¡Vieeene el santeeero!

¡Lo mismo hace crecer el peeelo que quita el mal de ooojo! ¡hace que encuentres trabaaajo y que encuentres novia o nooovio! ¡que te toque la loteriiia que cura enfermedaaaes! ¡que aprueeebes los exámenes o que vaaayas al cieeelo! ¡Vieeene el santeeero! ¡Tuuu!

La voz del pregonero suena hueca, recuerda el mugido de una vaca, y sopla una turuta hecha con un pequeño cuerno retorcido de cabra diabólica.

¡Saliii a la calle que os va a haceeer un milaaagro! ¡Vieeene el santeeero! ¡Tuuu! ¡Vieeene el santeeero! ¡Tuuu!

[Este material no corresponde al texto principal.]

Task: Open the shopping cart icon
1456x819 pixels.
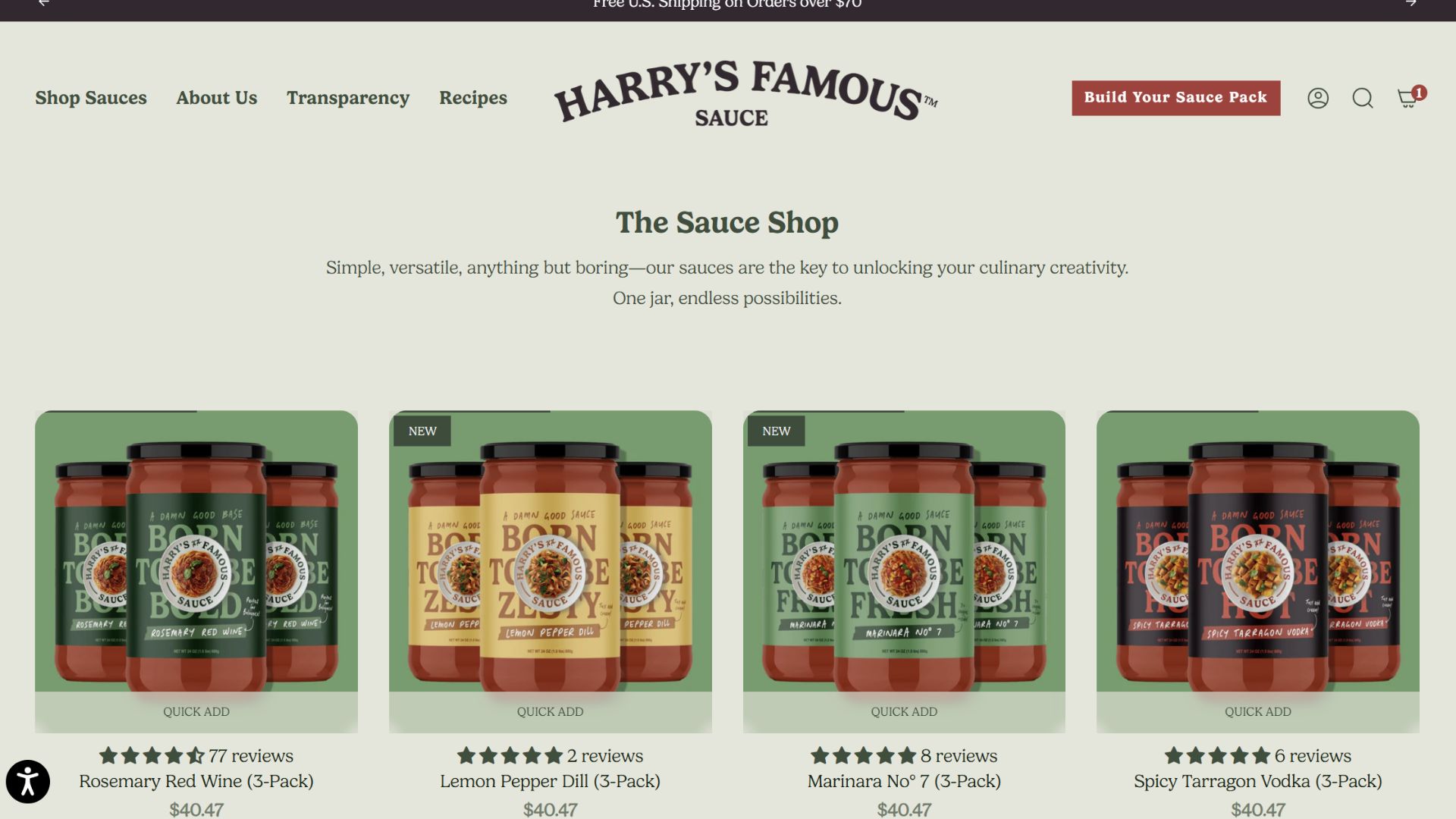Action: [x=1409, y=98]
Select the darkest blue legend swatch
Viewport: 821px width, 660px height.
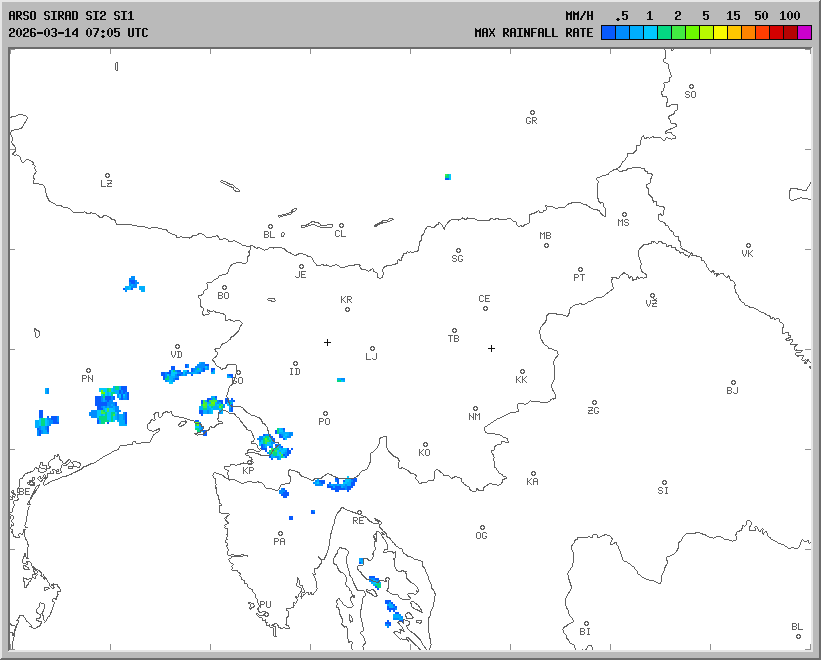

Desde hace miles de años los brujos se invisten de poder divino, hablan con dios, y propagan lo que dios les ha dicho, a ellos solos, porque dios no tiene confianza con nadie más que con el santero: ahora quiere que os matéis entre los pobres, ahora que me deis el dinero que tengáis, ahora las cosechas, ahora que recéis, ahora que os muráis de hambre…; también dice el santero: todo lo que os pasa es por culpa vuestra. Si el hombre (¡el hombre!) fuese bueno (¡no malo, por favor, malo no!) no pasaría lo que pasa, (¿y qué es lo que pasa?); obedeced; sed bondadosos.

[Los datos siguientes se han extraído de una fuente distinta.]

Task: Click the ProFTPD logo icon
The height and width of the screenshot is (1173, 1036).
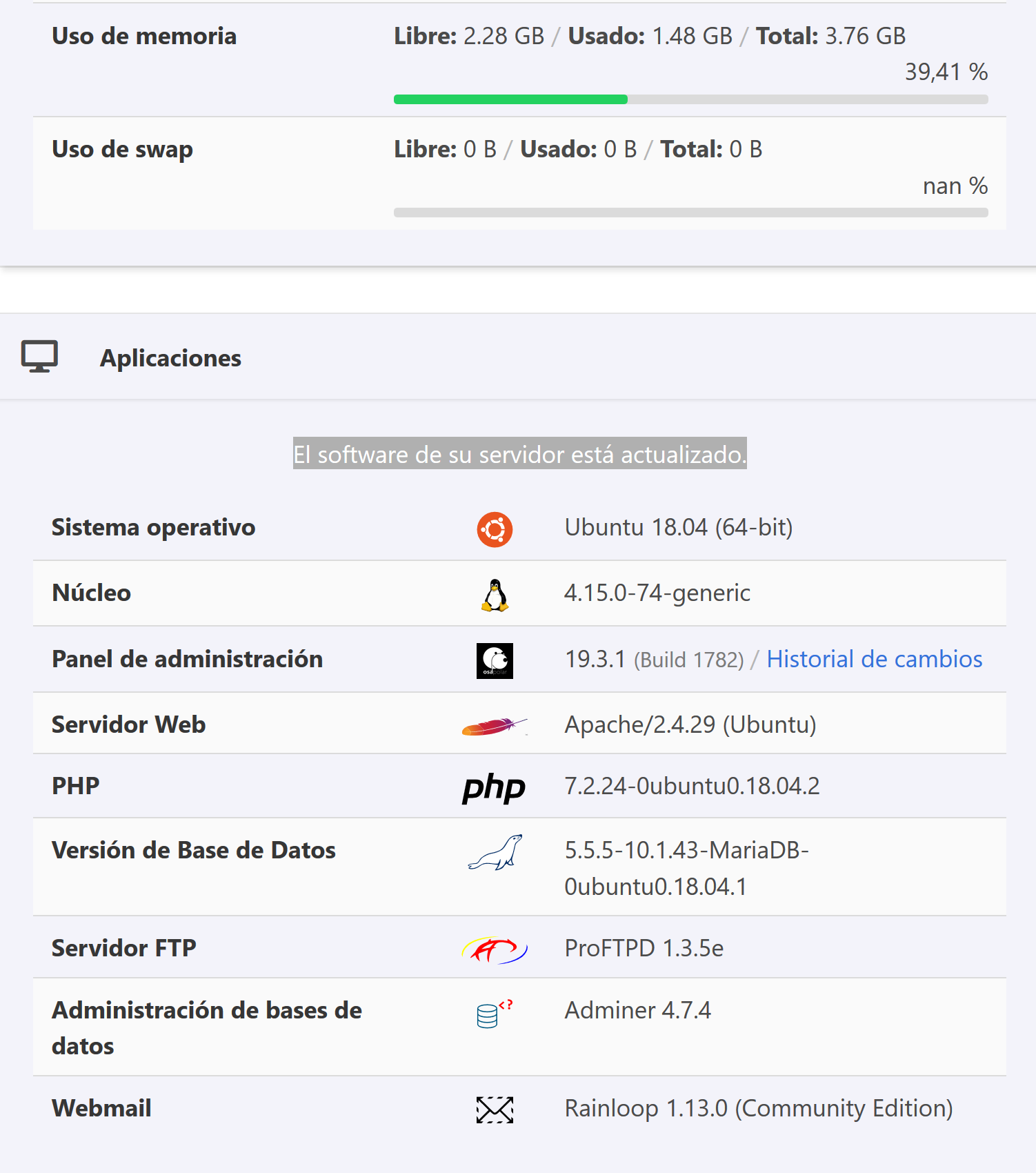Action: point(495,950)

Y las gentes devotas salen con velas y se arrodillan a su paso. Se le ama y se le teme, y cuando levanta un muñeco de escayola pintada y pone cara compungida, los asistentes lanzan alaridos al cielo ¡AAA! ¡AAA!, y lloran tapándose el rostro con las manos y agachan la cabeza. Sus oraciones, golpes de pecho, vaivenes con el cuerpo, van junto con los murmullos que se asemejan al hervor del agua en un puchero, algo así como debe sonar el agua hirviendo en las calderas del infierno, que ahora, por cierto, dice que no existe, lo ha hecho desaparecer, y, si además de escuchar miras, tu vista recogerá una ancha hilera de espaldas curvadas.

El santero viene con cofia y falda, le han hecho una camiseta del real madris, y va de pie metido en una vitrina colocada sobre un carro ligero, no usa bonometro aunque se lo han puesto más barato, haciendo gestos con la mano derecha en todas direcciones, adelante y a los lados. No hace esos gestos para los de atrás, a los de atrás no piensa pedirles perdón, “están jodidos”, que decía uno de los suyos, bigote arrocet, luego se lo ha quitado porque el bigote y el flequillo recordaba mucho a otro de ellos, anterior, que llegó al gobierno de Alemania con los votos del partido católico. Pero no nos vayamos de lo que estábamos diciendo, aunque el santero también en aquellos años vestía bestia de nazi.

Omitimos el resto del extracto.